## Tasks to perform
1) In the article on combatting deepfakes, how much was Antony Rotondo fined?
2) Continue the article on combatting deepfakes from the end of its final paragraph.

## Text

__________

Web wipe: combatting hyperreal deepfakes
AI’s latest jaw-on-the-floor moment comes courtesy of Sora, a generative tool from OpenAI that produces stunning videos from text prompts. While there are other video models, Sora leaps far ahead with HD imagery and multi-shot edits. Most impressively, Sora can generate videos that are 60 seconds long, versus 5 seconds for Google’s Lumiere (launched January – things are moving fast).
This immensely powerful model obviously brings risks: deep fakes, hateful imagery, harassment, and other nefarious uses. OpenAI knows this and is taking safety measures, such as red teaming with help from experts in misinformation, hate and bias. But it also says the system will need ‘learning from the real world’ to be safe. Translation: ‘We’ll probably have a big problem like that Taylor Swift porn crisis at some stage, but we’re going to release and figure out solutions on the fly.’
But the appearance of a model this powerful means practical issues need to be thought through now. How will innocent victims of deep fakery get the content expunged from the internet before it ruins their lives? Luckily, I had a coffee date booked in with Bryce Craig, a lawyer from Gilbert + Tobin, who knows as much about this issue as anyone, and was kind enough to explain the current state of play.
The good news is Australia is somewhat served by existing legislation. The Online Safety Act provides a channel for victims of non-consensual intimate imagery to get redress. This includes deepfake porn, provided it depicts an Australian citizen. The most common outcome of complaints is that the content is taken down quietly, either through cooperation of the person publishing it or the relevant online platform. But if the person who published the material refuses to remove it, the eSafety Commissioner can take them to court. Last year Antony Rotondo, owner of a website called Mr Deepfakes, was prosecuted and fined $25,000 in the first case of deepfake pornography to reach the courts in Australia.
There are also laws in Australian states that can apply to deepfake pornography. Rotondo, for example, is also facing obscene publication charges in Queensland. Bryce notes that existing criminal and telecommunications laws also provide options, but queries their practicality: “How often do we see those things enforced nimbly enough to be effective for an everyday person? Often the police will refer victims back to eSafety.”

__________

## Entries provided
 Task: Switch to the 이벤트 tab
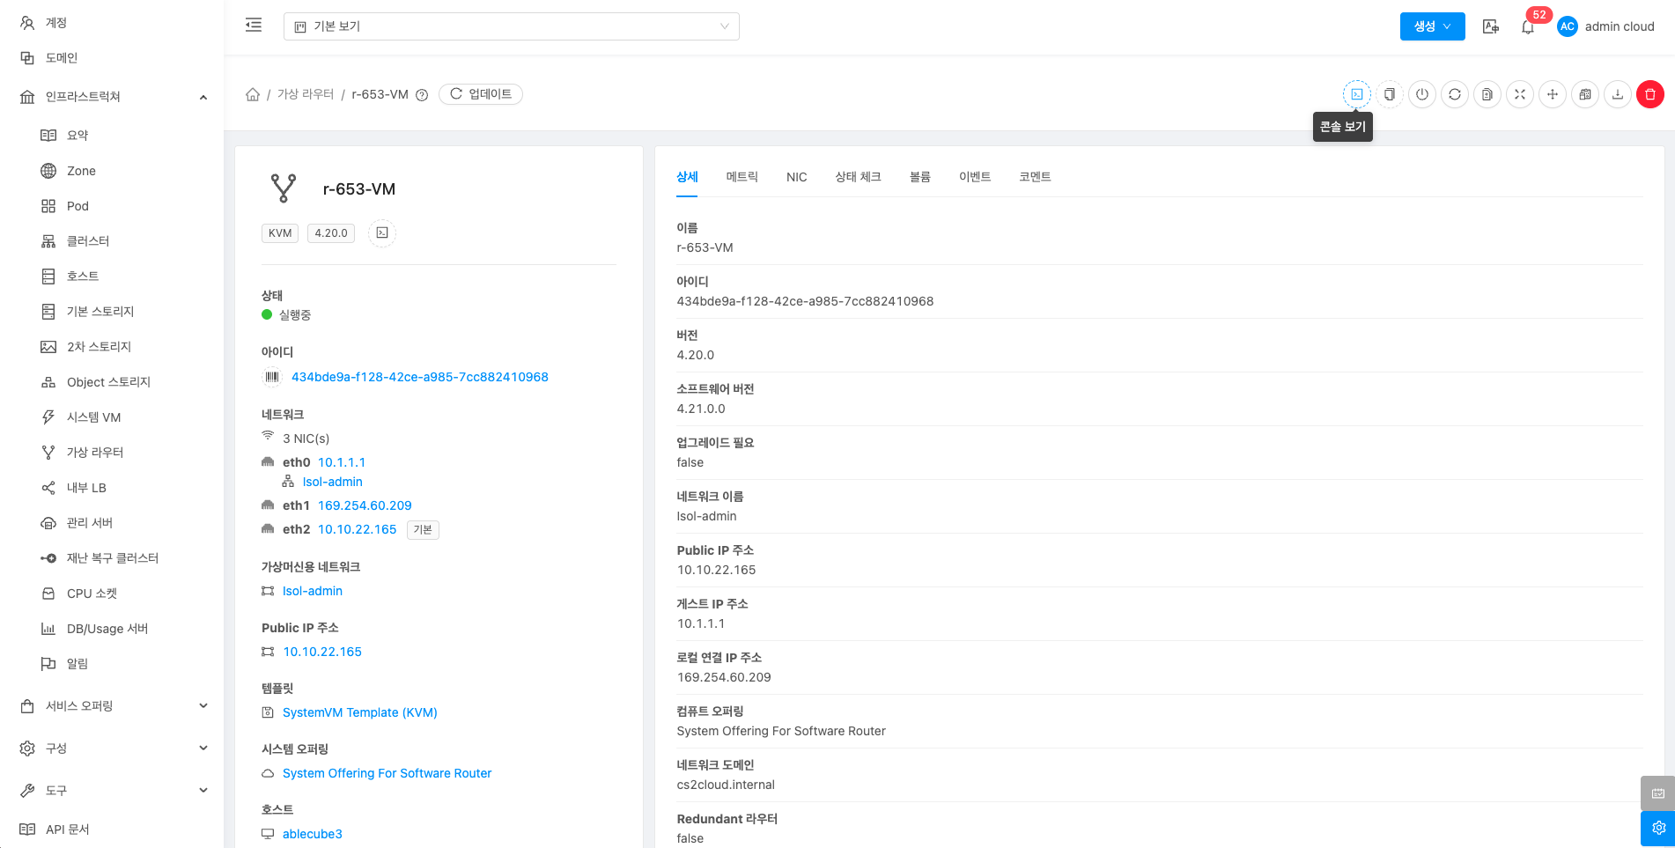(974, 177)
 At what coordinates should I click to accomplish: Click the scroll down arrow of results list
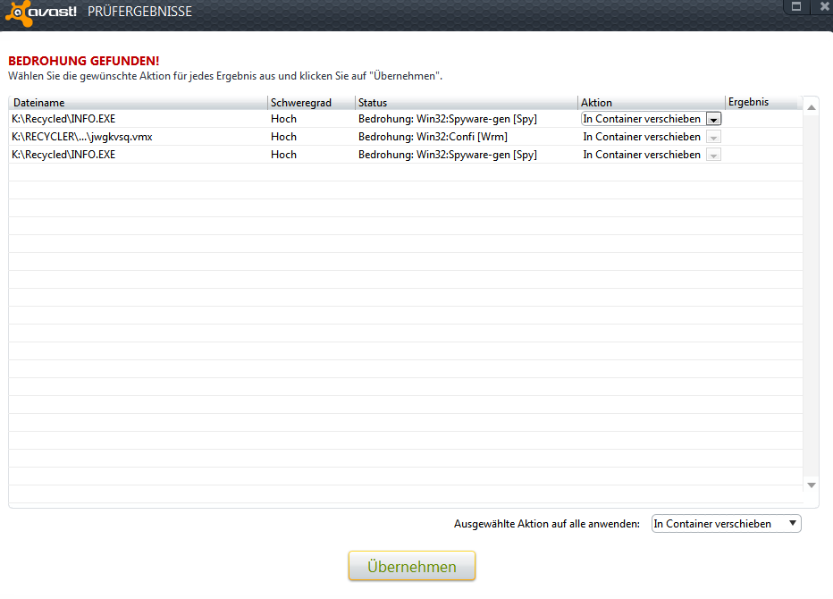pos(812,485)
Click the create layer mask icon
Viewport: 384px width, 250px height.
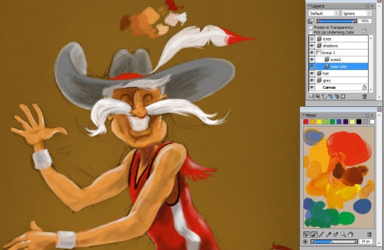(343, 96)
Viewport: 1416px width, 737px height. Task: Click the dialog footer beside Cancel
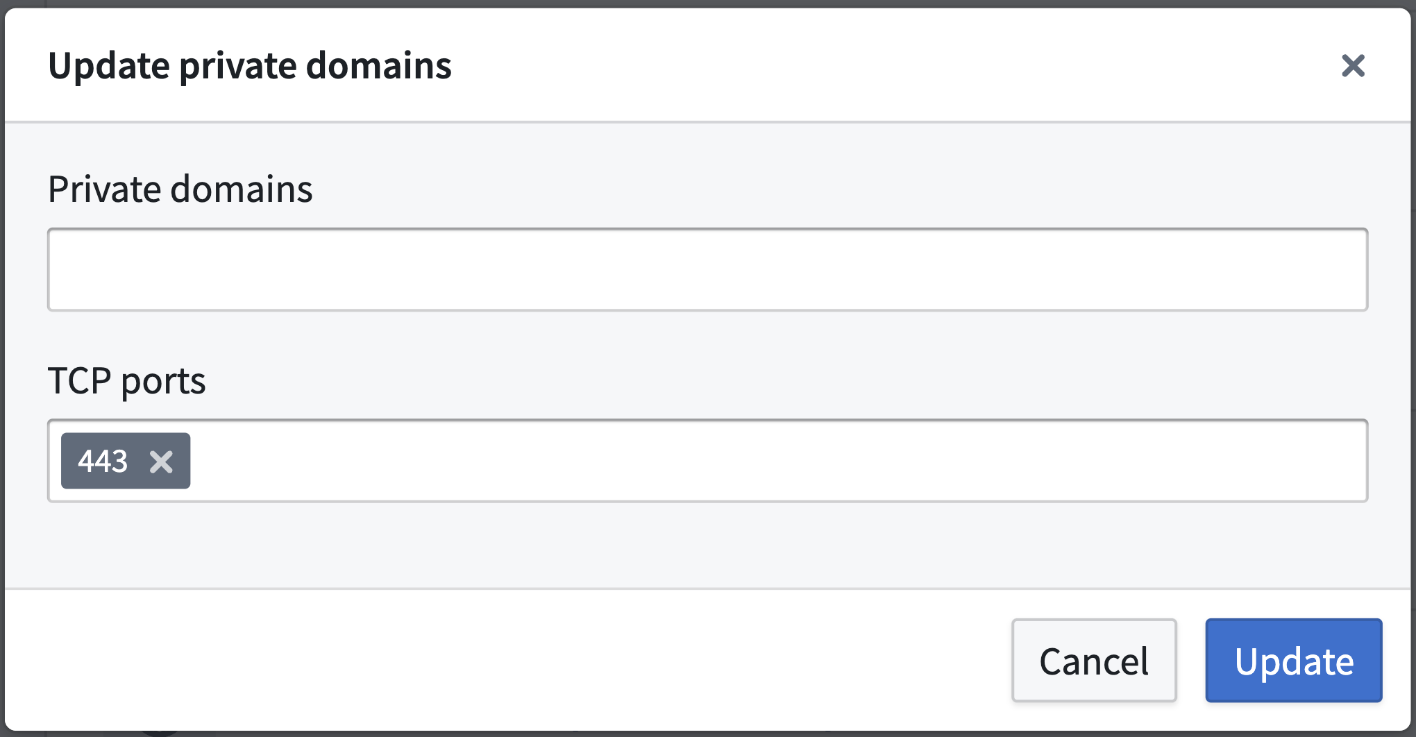507,661
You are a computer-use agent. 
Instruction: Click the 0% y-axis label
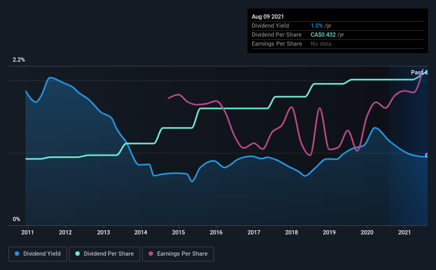coord(16,220)
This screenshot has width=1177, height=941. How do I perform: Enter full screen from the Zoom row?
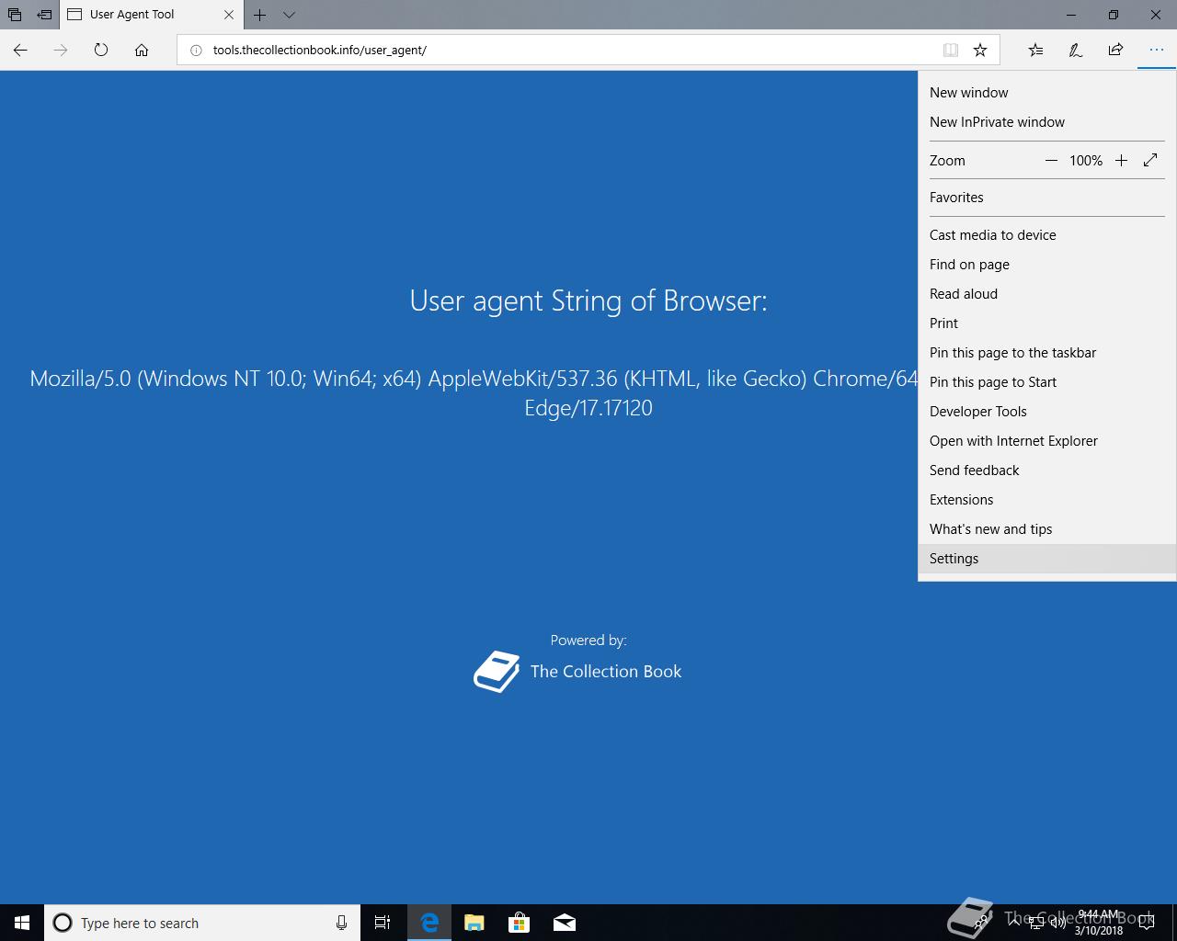(1150, 160)
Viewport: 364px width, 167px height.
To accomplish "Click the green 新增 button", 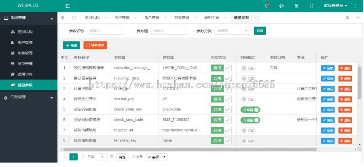I will (x=71, y=46).
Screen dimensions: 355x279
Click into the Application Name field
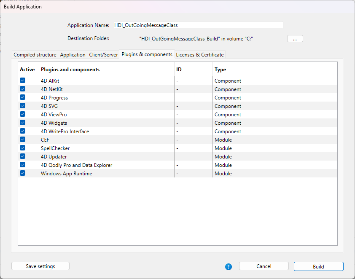[x=198, y=25]
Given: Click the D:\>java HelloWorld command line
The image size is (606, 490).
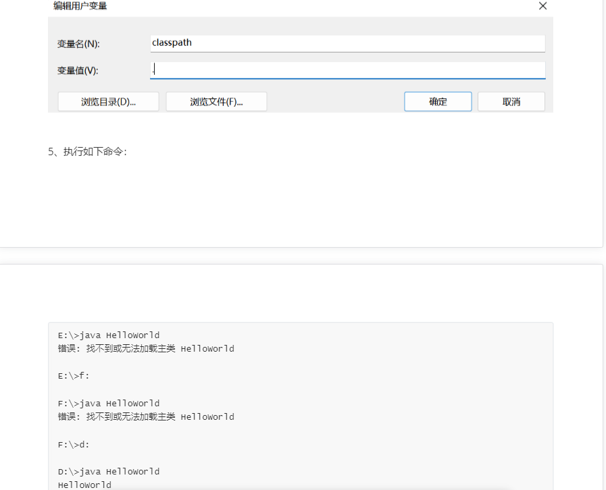Looking at the screenshot, I should 109,471.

__________

## Expected outputs
1) $25,000.

2)
The pathway to breaking out of a non-sexual deepfake nightmare is less clear. There is some protection under Australian consumer law for a case where a celebrity appears to endorse a product in a fake video. And for cases where a person is falsely depicted committing a criminal or unsavoury act, defamation law provides a pathway to seek public correction and damages. But defamation proceedings are expensive and drawn out, and while an interim injunction is possible, takedown is not necessarily assured. And of course, material shared with any measure of virality is seldom scrubbed from the internet completely.
The biggest gaps concern deepfake content that is neither sexual nor commercial in nature, particularly political content. For example, beyond relying on the platforms, how do you ensure that a deepfake video of a politician contradicting their publicly held positions is not allowed to proliferate on the eve of an election? One possible solution is the government’s proposed disinformation laws, but these have been met by scepticism and, in some cases, open derision, and are unlikely to oblige platforms to take down political content, fake or not. See our submission on the draft bill for more on this issue.
Sora’s fidelity starkly illustrates that this is not tomorrow’s problem. Deepfake incidents have already started to plague politics and we’re almost certain to see more during this year’s US election. Australia’s election is coming in 2025 – we need a practical solution, but this is a particularly intractable problem.